Variable Star Probram Introduction
Welcome to the Astronomical League's Variable Star Program. This is a joint program of the Astronomical League and American Association of Variable Star Observers. It uses AAVSO resources and provides valuable data for Astronomers and researchers.
Much that we know about stars and the universe came from studying variable stars. There are over 200,000 variable stars catalogued with many more suspected. With modest equipment any amateur can make observations that are valuable scientific contributions. The minimum required equipment for this award is a pair of binoculars, but any size telescope or go-to telescope can be used.
Variable stars are objects whose light is not constant. The observer's goal is to determine the brightness of the star when compared to stars of fixed brightness in or near the same field of view. The thrills of variable star observation are many - finding the right star in the patterns in the field; pushing the limits of your telescope and your observational skills to glimpse that mag 14.5 star; improving your observing methods, equipment, and ability to yield more and more variables per observing session; seeing your favorite stars change in brightness as you watch them from week to week; catching SS Cygni in outburst. You get all this plus you get to provide useful scientific data to scientists and other observers.
Rules and Regulations
To qualify for the AL's Variable Star Program certificate and award pin, you need to be a member of the Astronomical League, either through an affiliated club or as a Member-at Large and complete these observing requirements:
1. Make a total of 100 observations of at least 15 different Long Period (Mira), Semiregular (Betelgeuse), or Cataclysmic (SS Cygni) variables. At least one long period variable should be followed through a complete cycle.
2. Optional.

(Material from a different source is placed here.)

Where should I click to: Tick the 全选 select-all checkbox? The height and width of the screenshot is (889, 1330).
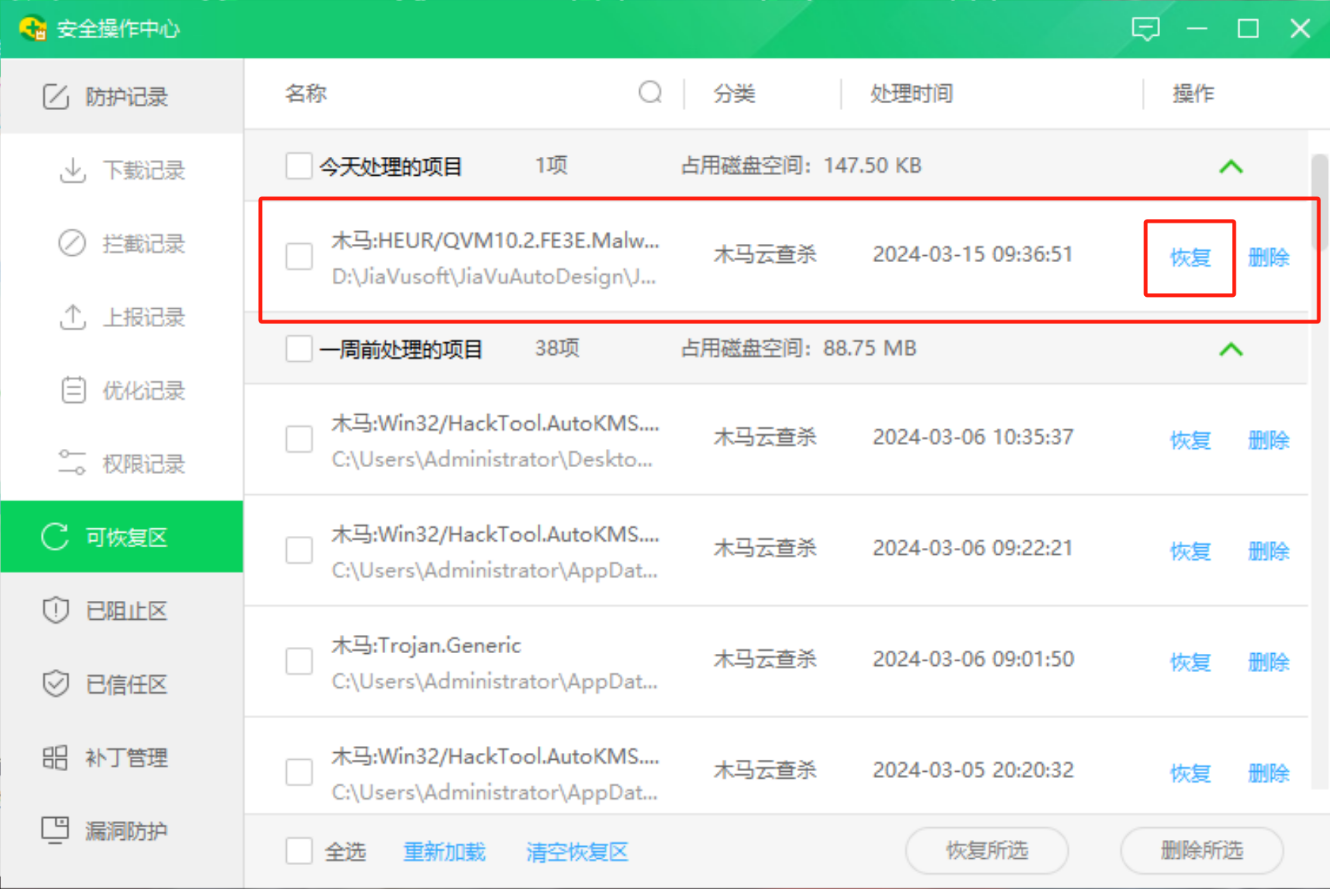(298, 851)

Recommended for beginners. Cepheid - Observe Delta Cephei, Eta Aquilae, or another Cepheid through a complete cycle making observations nightly or through several cycles if weather doesn't permit nightly viewing. Plot results on a light curve vs. time. Counts as 10 of your 100 observations.
3. Optional. Recommended for beginners. Binary - Observe Algol (B Persei), B Lyrae, or another binary through an eclipse or minima. Make estimates as applicable to star's period, for example Algol might be made every 15 minutes while Beta Lyrae might be observed nightly for a couple of weeks. Plot results on a light curve vs. time. Counts as 10 of your 100 observations.
Charts of these two naked eye variables and more are in the 10 Star Tutorial at the online resources link listed below.
Only AAVSO charts from the Variable Star Plotter on the AAVSO website or charts from the 10 Star tutorial may be used for determining Variable brightness to complete this program. All observations made in this program are to be submitted to the AAVSO database and will be used by scientists and other amateurs to advance our knowledge of the stars.
The AAVSO website has a wealth of information to help you get started. The following link has the resources listed below and many more.
AAVSO Online Resouces Included is the AAVSO Visual Observing Manual. This is a great reference and learning tool.
Variable Star Telescope Simulator– Powerpoint training presentation
10 Star Tutorial– Naked eye stars including binaries and Cepheids listed above.
Stars Easy to Observe A good list of stars to start observing
Request an Observer Code. This will be needed to submit your estimates
Charts Download charts using the Variable Star Plotter
Any telescope 60 mm or larger or binoculars of at least 50mm objective are adequate to do this program. You may use star hopping or go-to telescopes. There is an AAVSO CCD program for observing variable stars. It requires much more expensive equipment and is more time consuming, but yields results for stars not reachable by visual observers. CCD observations correctly submitted to AAVSO are acceptable for this program.
To receive your Variable Star certificate and award pin; mail or email a copy of your observations to the AL Variable Program Coordinator. An AAVSO printout of your observations is also acceptable. Include your name, address, email, and society affiliation. Also include your AAVSO user name so submissions can be checked.